[Text excerpt — start]

Abstract 3076

Introduction:

Maintenance therapy with hypomethylating agents (HMA) after HSCT is being suggested as potentially attractive approach to minimize relapse. Many studies reported the antileukemic and immunomodulatory effects of HMA with a favorable toxicity and a potential to expand the number of hematopoietic stem cells. Under the hypothesis that post-transplant maintenance therapy with decitabine (DAC) may reduce relapse rate, we designed a phase I clinical trial to determine the safe dose of DAC by an adaptive method using pharmacokinetic-pharmacodynamic (PK-PD) mixed effect modeling and simulation (M&S).

Methods:

Patients who received HSCT for higher-risk MDS and MDS/AML were eligible. The conditioning regimen was i.v. busulfan (6.4 or 12.8mg/m2) and fludarabine (150mg/m2). GVHD prophylaxis was cyclosporine or tacrolimus with methotrexate. ATG was administered to all patients. Patients in the disease remission with appropriate recovery of platelet count (PC>30,000/mm3) and absolute neutrophil count (ANC>1,000/mm3) without grade III/IV acute GVHD received DAC on day 42–90 post-transplant. For each subject, a designated dose of DAC was intravenously given for 5 consecutive days and repeated every 4 weeks up to 12 cycles. A cohort consisted of 3 patients where the same daily dose was given and the initial dose for the first cohort was daily 5 mg/m2. A total of 7 PK samples were collected up to 3 hours after the first dose. PC and ANC were monitored weekly as PD markers. After the 1st cycle, the dose for the next cycle was simulated in each patient with mixed-effect M&S using NONMEM, by which an adjusted dose was expected not to cause grade IV hematological toxicity (PC>25,000 or ANC>500) at the simulated lower limit of 50%. This M&S-guided dose calculation was continued until the cycle 4 and the dose at the 4th cycle was maintained fixed thereafter without further dose re-calculation unless evidences alarming dose adjustment occurred. The initial doses of the next cohorts were also determined by the M&S using the PK and PD data of previous cohorts.

Results:

Twenty one patients were enrolled and DAC was delivered in 13 patients whose median age was 49 years (19–65). All patients received pre-transplant HMA with DAC (n=7) or azacitidine (n=6) for higher-risk MDS. HMA responses at time of HSCT were 1 CR, 5, marrow CR, 3 stable disease, and 4 progressive disease including 3 MDS/AML. Intensive chemotherapy was given 2 MDS/AML and 1 achieved marrow CR. All patients received peripheral blood stem cells from siblings (n=7) or unrelated donors (n=6). Excluding 1 patient whose data was insufficient for PK/PD modeling, a total of 4 cohorts with 12 patients are under this study so far. Among the subjects, 5 found the maintenance dose for each of them while the others are still in the adjustment steps. ANC showed more sensitive decrease by DAC than PC and the criteria of ANC>500 was the dose-limiting factor in most patients. At the individual level, the predictive performance of our PK-PD model was satisfactory. When the doses were given without M&S individualization (all of the first cycles and arbitrarily-escalated cases at the 2nd cycle), grade IV hematological toxicity occurred 6 times compared to those with M&S-guided dose determination 40% vs. 6.7%). The initial dose was changed from 5 mg/m2/day to 4 (cohort 2), 5 (cohort 3) and 5.5 (cohort 4) as guided by the population PK-PD approach. Many patients showed increasing tendencies of both PC and ANC possibly due to the improvement of graft function; therefore, the dose required to achieve the target nadir was escalated by cycle. DAC-associated nonhematological toxicities were minimal and there was no increase in transplant-related toxicities including GVHD.

[Text excerpt — finish]
[Data records — start]

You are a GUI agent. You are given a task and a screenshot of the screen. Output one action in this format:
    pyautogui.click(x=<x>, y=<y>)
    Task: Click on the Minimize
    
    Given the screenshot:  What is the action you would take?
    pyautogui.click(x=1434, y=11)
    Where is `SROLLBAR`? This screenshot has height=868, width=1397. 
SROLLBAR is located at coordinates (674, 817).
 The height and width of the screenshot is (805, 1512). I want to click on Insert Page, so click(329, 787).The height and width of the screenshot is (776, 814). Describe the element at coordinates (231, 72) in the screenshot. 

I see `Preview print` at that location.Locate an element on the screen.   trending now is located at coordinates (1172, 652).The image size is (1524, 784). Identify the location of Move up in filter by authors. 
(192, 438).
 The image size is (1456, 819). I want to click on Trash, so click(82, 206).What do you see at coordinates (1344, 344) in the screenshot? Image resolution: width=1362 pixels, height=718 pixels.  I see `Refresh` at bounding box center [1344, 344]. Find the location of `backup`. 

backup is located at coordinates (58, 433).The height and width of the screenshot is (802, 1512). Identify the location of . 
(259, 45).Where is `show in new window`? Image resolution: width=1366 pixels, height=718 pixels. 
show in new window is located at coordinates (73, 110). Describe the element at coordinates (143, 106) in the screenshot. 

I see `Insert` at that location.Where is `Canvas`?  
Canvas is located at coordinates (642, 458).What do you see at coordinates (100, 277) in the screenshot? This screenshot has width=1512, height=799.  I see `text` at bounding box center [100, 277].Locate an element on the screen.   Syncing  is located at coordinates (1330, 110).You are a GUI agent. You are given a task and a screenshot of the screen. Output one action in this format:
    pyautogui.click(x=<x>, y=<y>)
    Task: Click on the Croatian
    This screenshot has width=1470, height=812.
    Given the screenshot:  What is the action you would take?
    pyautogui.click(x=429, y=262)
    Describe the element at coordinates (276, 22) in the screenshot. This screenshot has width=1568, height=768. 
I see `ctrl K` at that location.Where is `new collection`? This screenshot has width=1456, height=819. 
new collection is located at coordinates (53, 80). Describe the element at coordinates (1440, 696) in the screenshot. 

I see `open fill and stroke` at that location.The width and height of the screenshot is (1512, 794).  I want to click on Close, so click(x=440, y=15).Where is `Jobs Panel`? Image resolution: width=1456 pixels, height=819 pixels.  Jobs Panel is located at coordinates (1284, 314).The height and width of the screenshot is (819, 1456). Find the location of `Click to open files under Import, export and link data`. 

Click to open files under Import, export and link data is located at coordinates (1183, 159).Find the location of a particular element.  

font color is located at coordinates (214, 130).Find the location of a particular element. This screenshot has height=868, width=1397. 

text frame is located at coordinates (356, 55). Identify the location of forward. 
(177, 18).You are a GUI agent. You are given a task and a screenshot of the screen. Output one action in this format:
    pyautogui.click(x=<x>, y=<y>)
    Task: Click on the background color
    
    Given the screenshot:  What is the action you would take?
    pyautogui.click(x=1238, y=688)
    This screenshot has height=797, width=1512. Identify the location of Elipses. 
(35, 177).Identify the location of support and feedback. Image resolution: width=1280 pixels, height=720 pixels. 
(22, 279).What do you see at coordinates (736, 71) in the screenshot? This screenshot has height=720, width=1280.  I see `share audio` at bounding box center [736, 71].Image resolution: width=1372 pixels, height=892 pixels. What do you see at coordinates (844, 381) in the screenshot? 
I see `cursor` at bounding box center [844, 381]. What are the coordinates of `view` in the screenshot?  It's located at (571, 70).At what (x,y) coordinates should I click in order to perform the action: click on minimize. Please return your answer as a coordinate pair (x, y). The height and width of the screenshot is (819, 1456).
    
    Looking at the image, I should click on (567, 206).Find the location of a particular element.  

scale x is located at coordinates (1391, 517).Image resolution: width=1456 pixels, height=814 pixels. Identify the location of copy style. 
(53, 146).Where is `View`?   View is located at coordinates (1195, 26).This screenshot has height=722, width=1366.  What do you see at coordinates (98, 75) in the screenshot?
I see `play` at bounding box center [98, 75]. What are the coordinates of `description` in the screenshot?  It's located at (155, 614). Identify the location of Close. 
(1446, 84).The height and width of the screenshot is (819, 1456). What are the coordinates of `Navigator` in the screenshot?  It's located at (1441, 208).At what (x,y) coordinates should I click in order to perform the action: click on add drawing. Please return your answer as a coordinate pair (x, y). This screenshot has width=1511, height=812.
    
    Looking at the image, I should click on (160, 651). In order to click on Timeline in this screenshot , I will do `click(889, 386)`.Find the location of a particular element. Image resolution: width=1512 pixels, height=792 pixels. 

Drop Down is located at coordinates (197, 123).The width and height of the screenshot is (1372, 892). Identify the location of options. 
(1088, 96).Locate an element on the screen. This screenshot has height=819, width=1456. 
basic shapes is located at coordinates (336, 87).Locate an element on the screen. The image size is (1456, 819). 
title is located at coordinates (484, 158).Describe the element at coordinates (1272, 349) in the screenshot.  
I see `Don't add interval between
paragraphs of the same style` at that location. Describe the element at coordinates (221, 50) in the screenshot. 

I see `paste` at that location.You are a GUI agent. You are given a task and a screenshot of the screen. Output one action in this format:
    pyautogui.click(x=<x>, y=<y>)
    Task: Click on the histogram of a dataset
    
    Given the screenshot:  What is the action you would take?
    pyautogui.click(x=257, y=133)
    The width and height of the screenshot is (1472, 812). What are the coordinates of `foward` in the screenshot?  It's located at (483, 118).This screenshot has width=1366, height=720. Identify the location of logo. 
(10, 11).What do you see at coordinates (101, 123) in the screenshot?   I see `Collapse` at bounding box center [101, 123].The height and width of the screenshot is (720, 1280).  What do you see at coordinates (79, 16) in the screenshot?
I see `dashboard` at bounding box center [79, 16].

[Data records — finish]

In the abstract above, over how many consecutive days was each dose of decitabine given intravenously in a cycle?

5 consecutive days